Your goal: Starting at the beginning of the records and going on through the line with "footer-company: Voith Turbo GmbH & Co. KG - D-74555 Crai… is", including that line, repeat every line word for word. Leave the pictures out of your answer.

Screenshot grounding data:
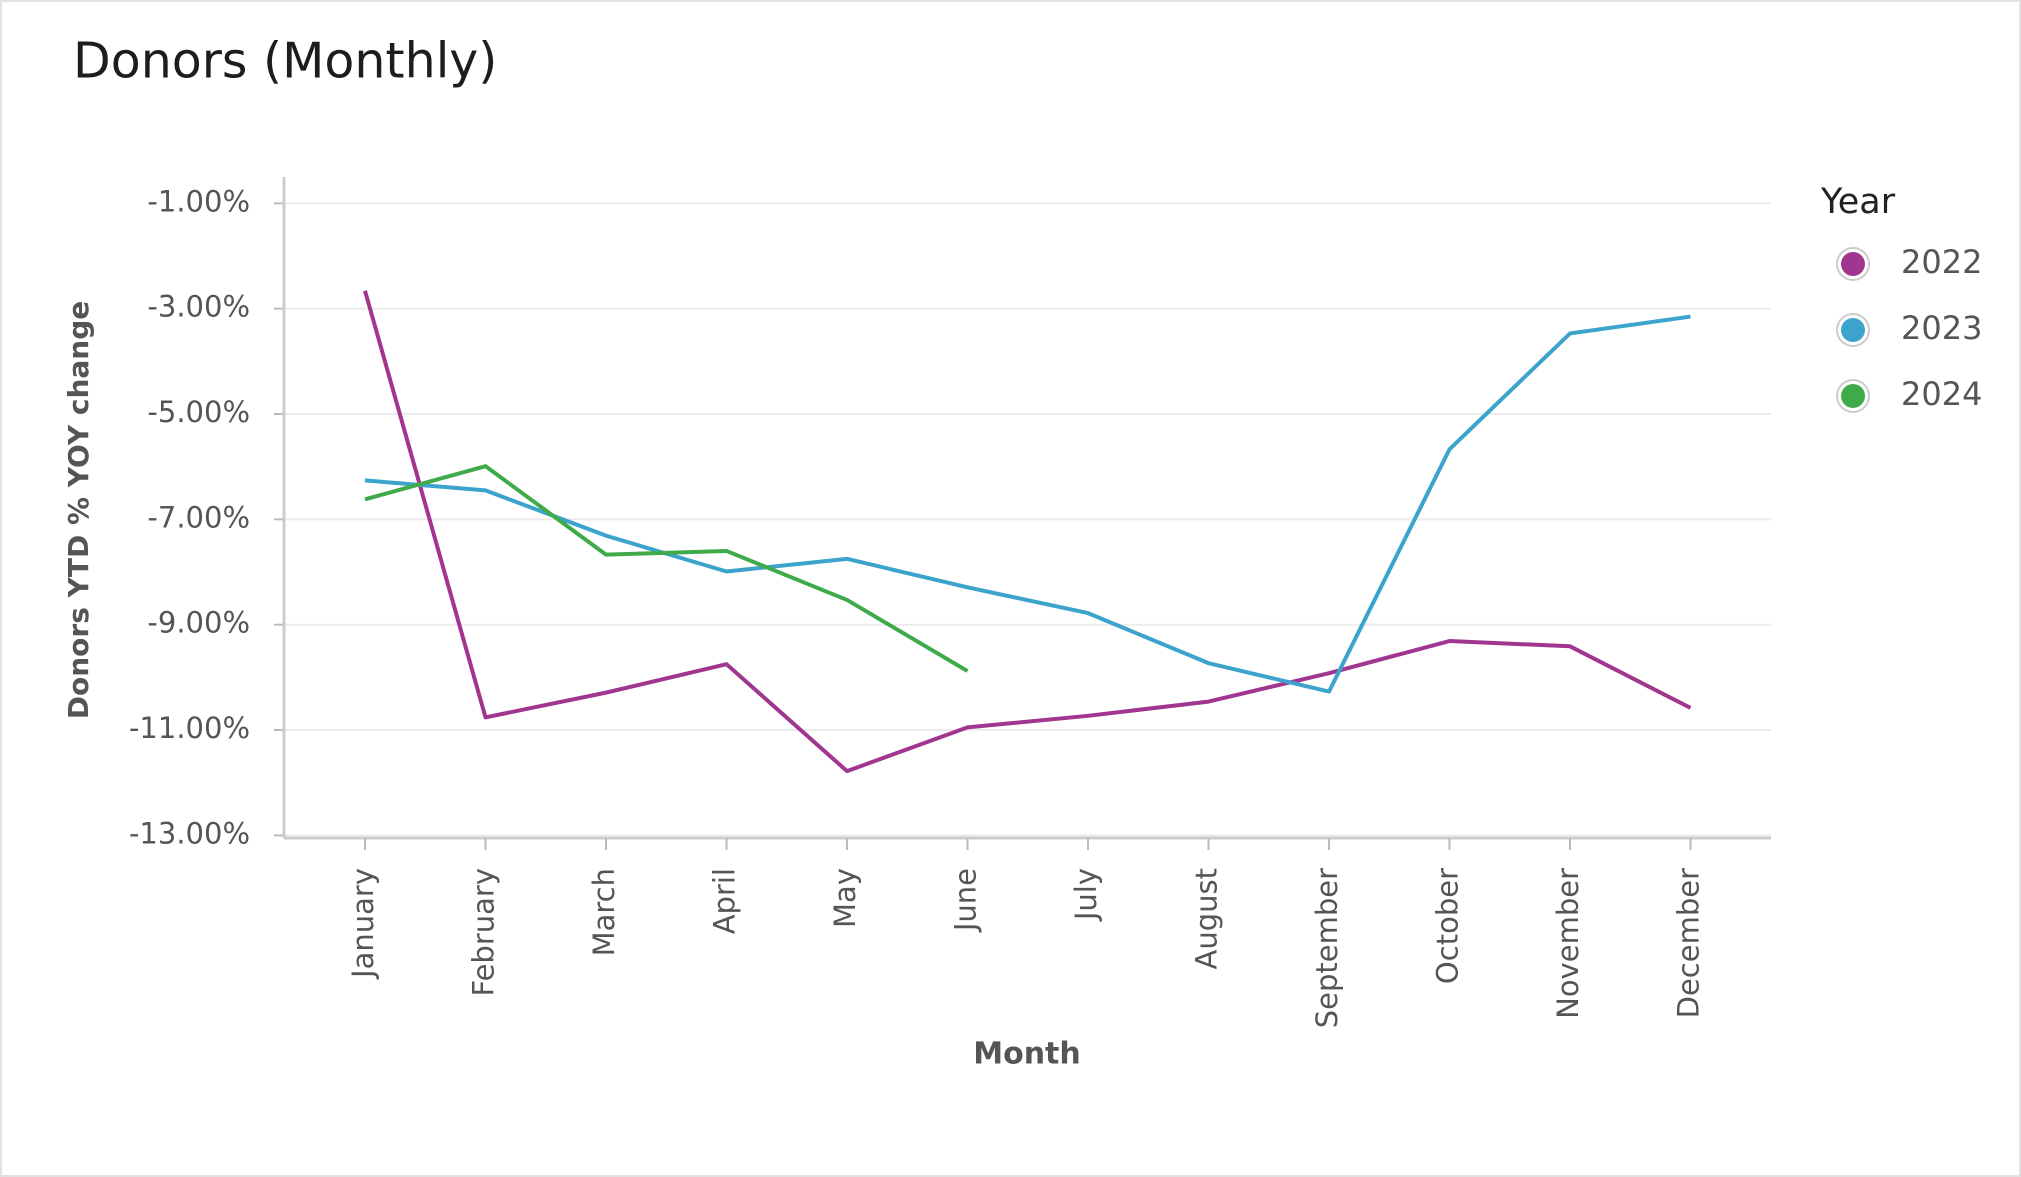  Describe the element at coordinates (1568, 944) in the screenshot. I see `x-tick-label: November` at that location.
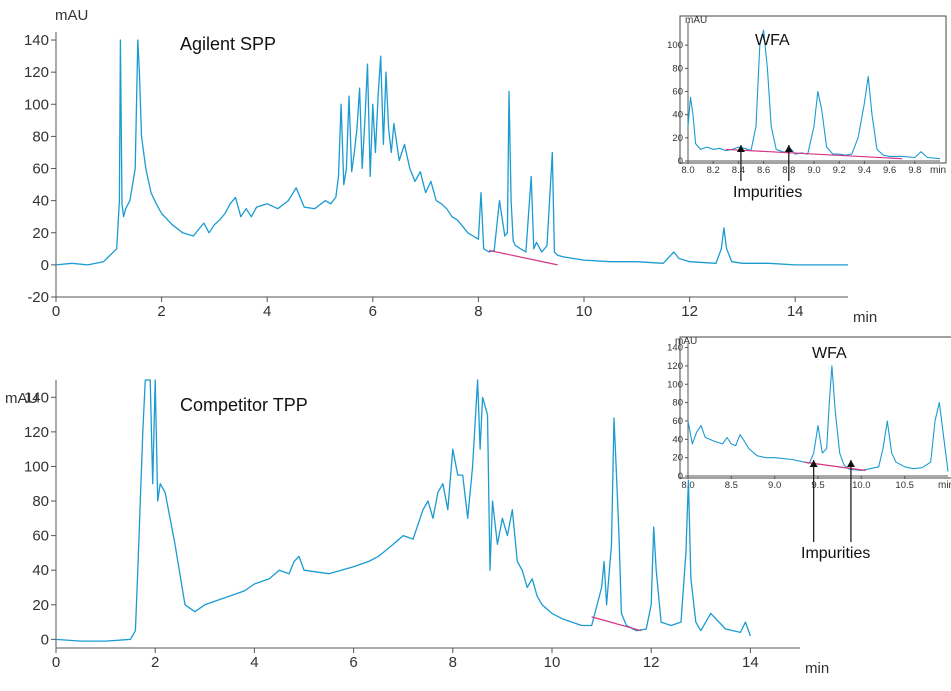  I want to click on x-tick-label: 8.2, so click(714, 170).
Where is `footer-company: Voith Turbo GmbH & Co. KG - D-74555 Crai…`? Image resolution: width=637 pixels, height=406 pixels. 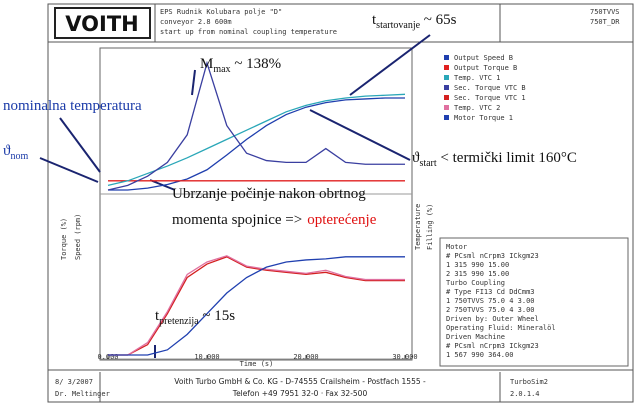
footer-company: Voith Turbo GmbH & Co. KG - D-74555 Crai… is located at coordinates (300, 382).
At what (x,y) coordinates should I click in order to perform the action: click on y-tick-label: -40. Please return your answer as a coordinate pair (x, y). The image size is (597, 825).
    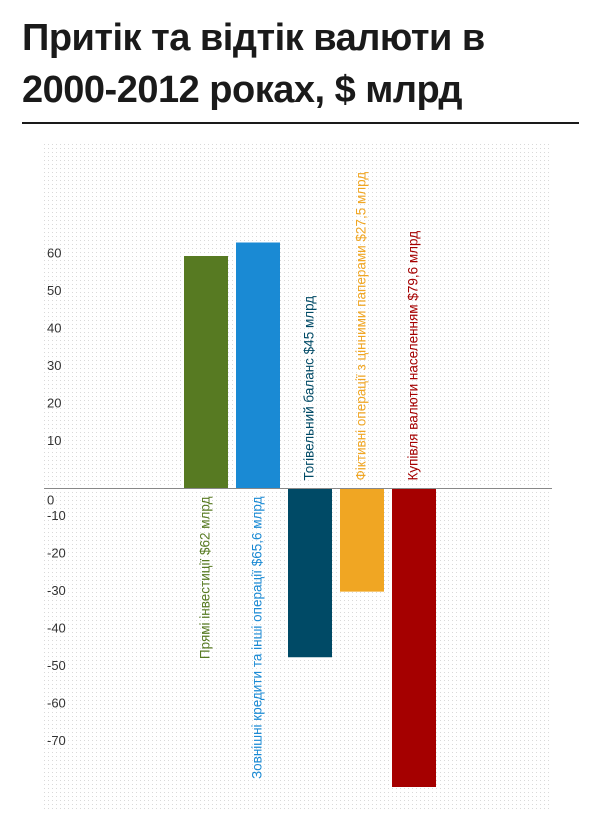
    Looking at the image, I should click on (56, 628).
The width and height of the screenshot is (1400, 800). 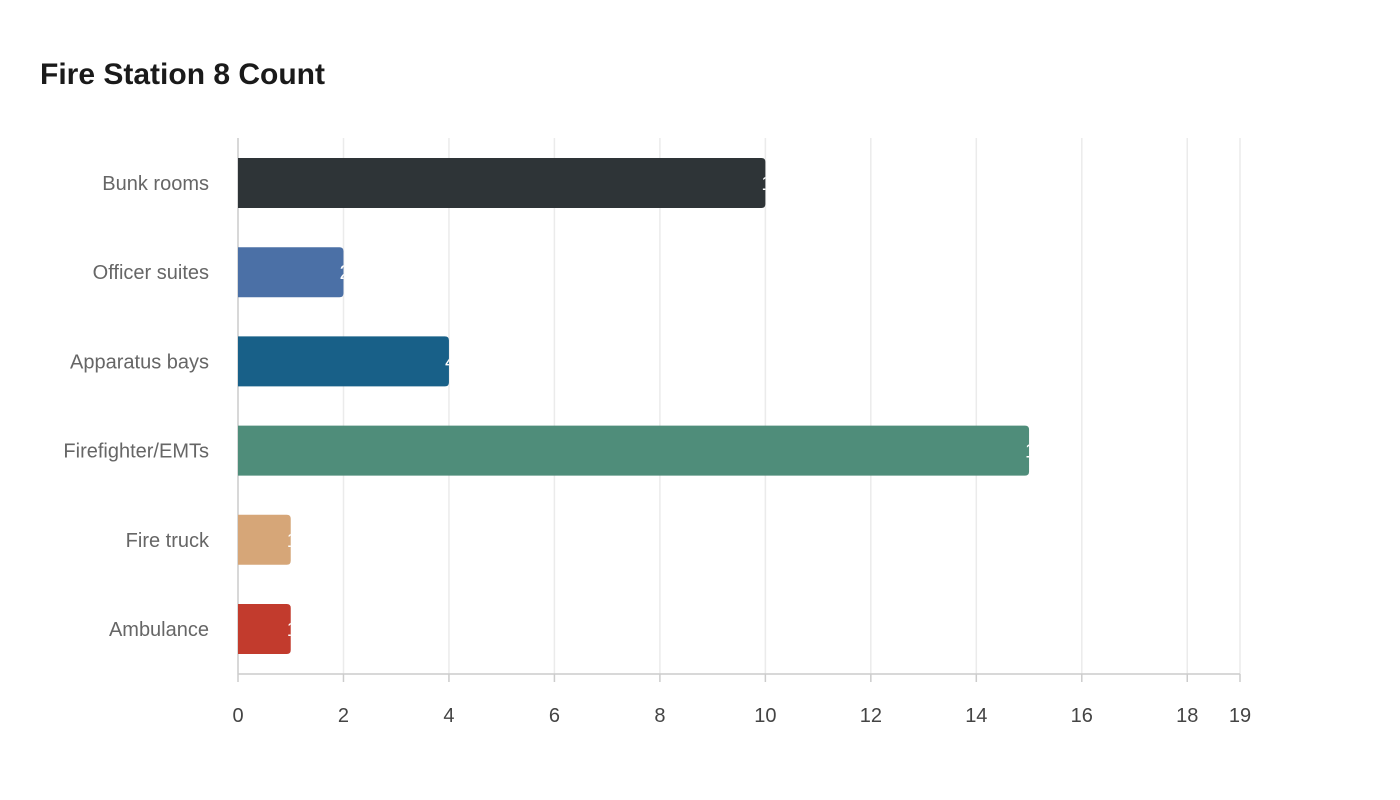 What do you see at coordinates (450, 362) in the screenshot?
I see `value-label: 4` at bounding box center [450, 362].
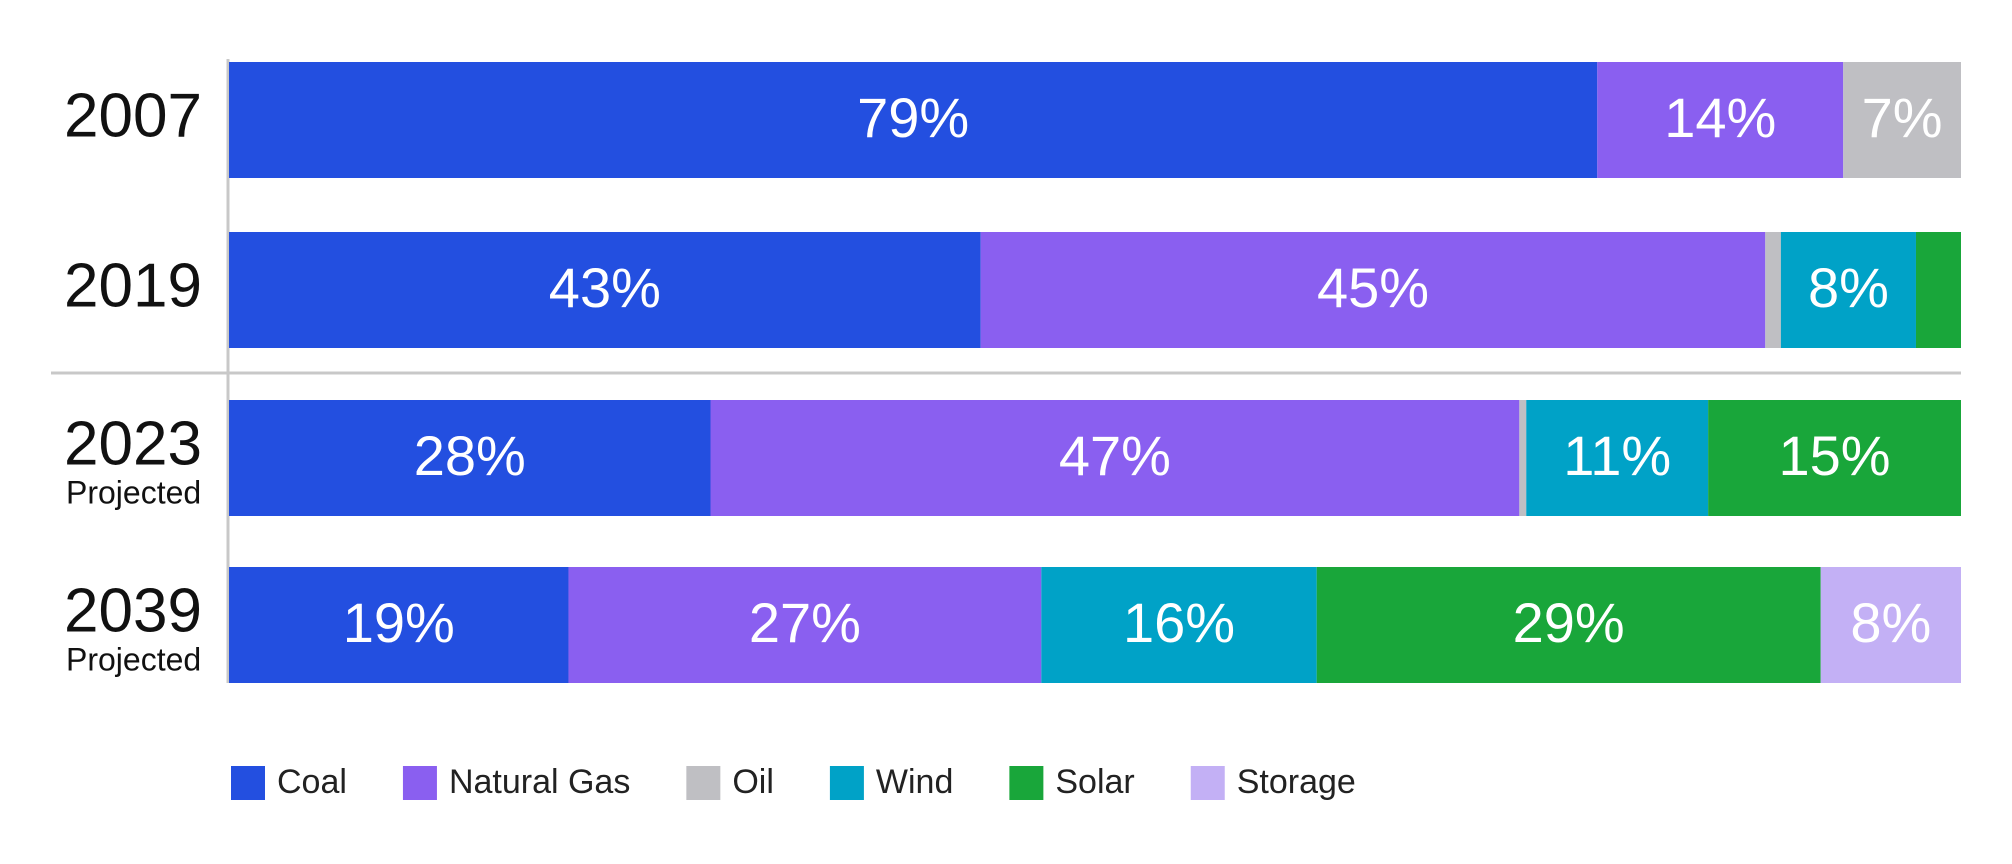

Expected answer:
  Describe the element at coordinates (1568, 944) in the screenshot. I see `x-tick-label: November` at that location.
  I want to click on x-tick-label: 8.2, so click(714, 170).
Where is `footer-company: Voith Turbo GmbH & Co. KG - D-74555 Crai…`? Image resolution: width=637 pixels, height=406 pixels. 
footer-company: Voith Turbo GmbH & Co. KG - D-74555 Crai… is located at coordinates (300, 382).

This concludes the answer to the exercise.